Men are in favor of job seeking: Employers do not like maternity leave

SCMP Monday, 23 April, 2018, 11:03pm Society

Statistic shows that men are preferred in job advertisement, female candidates have 'lower value'


When Erica Shu, a University of Hong Kong final year student, arrived for her internship at a Shanghai brokerage last year, she was shocked to find just one woman aged under 30 among the 30 people working in the investment department.

She said other employees later told her that the department had stopped hiring women two years earlier because female candidates had “low value” in the finance industry.

Women would be filtered out during the hiring process, because managers believed they would not be able to cope with the job’s long hours and frequent business trips.

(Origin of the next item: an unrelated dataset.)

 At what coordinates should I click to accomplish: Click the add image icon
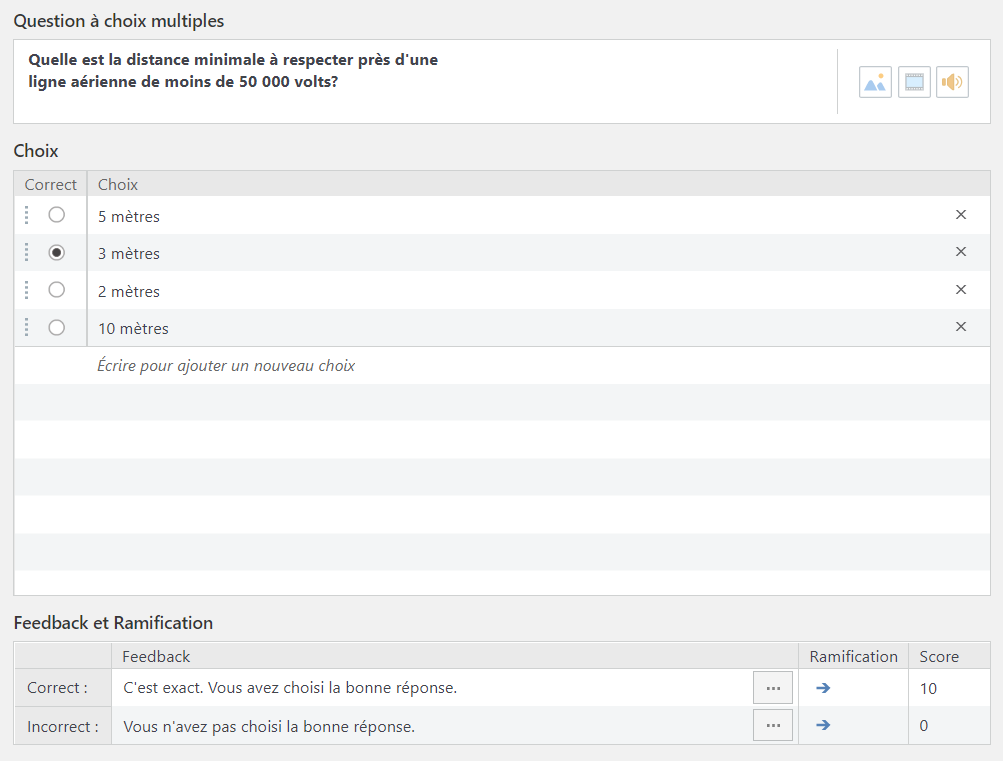875,82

“I only realised then how different the working environment on the mainland is,” Shu, who is from the mainland, told the South China Morning Post.

Despite rapid economic growth and a rising education level among women over the past few decades, gender discrimination in the Chinese job market and workplace shows no sign of improvement, according to a Human Rights Watch report released on Monday.

The report, Only Men Need Apply, said gender discrimination is common in both the public and private sectors and in some cases is worsening.

“In essence, things are getting worse,” said Kenneth Roth, executive director of Human Rights Watch. “If you look at labour force participation, if you look at the gap between women’s participation and men’s participation, if you look at gender parity, everything is going in the wrong direction. This is an issue that affects 700 million people.”


The discrimination ranged from not being considered for positions to demands that they comply with certain physical traits, the report stated.

For example, 13 per cent of the jobs on last year’s national civil service list specified “men only”, “men preferred” or “suitable for men”. This year the proportion had risen to 19 per cent, the report said.

None of the jobs last year specified a preference for women, and only one did so this year. “Rather than showing leadership to combat this gender discrimination in advertising, the government is indulging and actually fuelling it,” said Roth. “If the official job recruitment adverts show these signs, it’s a signal to companies that it is OK to do this.”

In the private sector, the report singled out several tech companies, including Tencent, Alibaba, Meituan and Baidu, for advertising jobs reserved for men. Alibaba owns the South China Morning Post.